-- Exercise directions --
Where the line containing "Instruction: Click the" appears below, start there and repeat each line exactly to the end. Leave the pictures out.

-- The data --
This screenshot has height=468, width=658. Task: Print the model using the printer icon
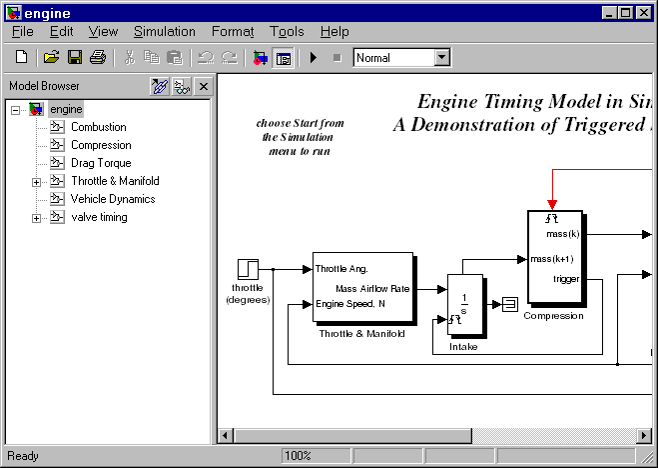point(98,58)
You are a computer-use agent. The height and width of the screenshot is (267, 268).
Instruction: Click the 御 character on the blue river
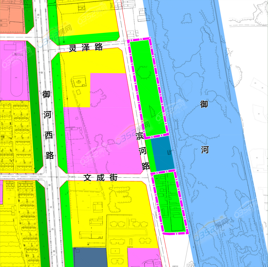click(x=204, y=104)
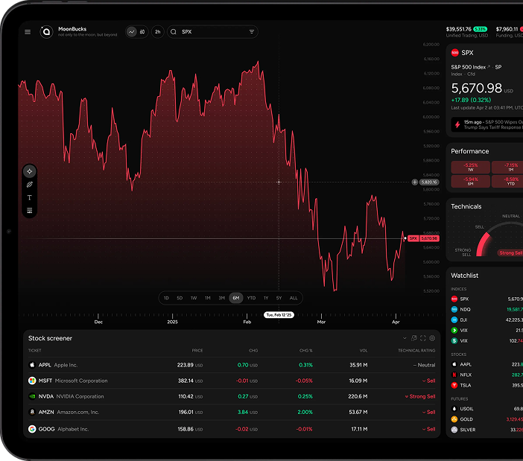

-- Exercise answer --
Instruction: Click the 御 character on the blue river
click(x=204, y=104)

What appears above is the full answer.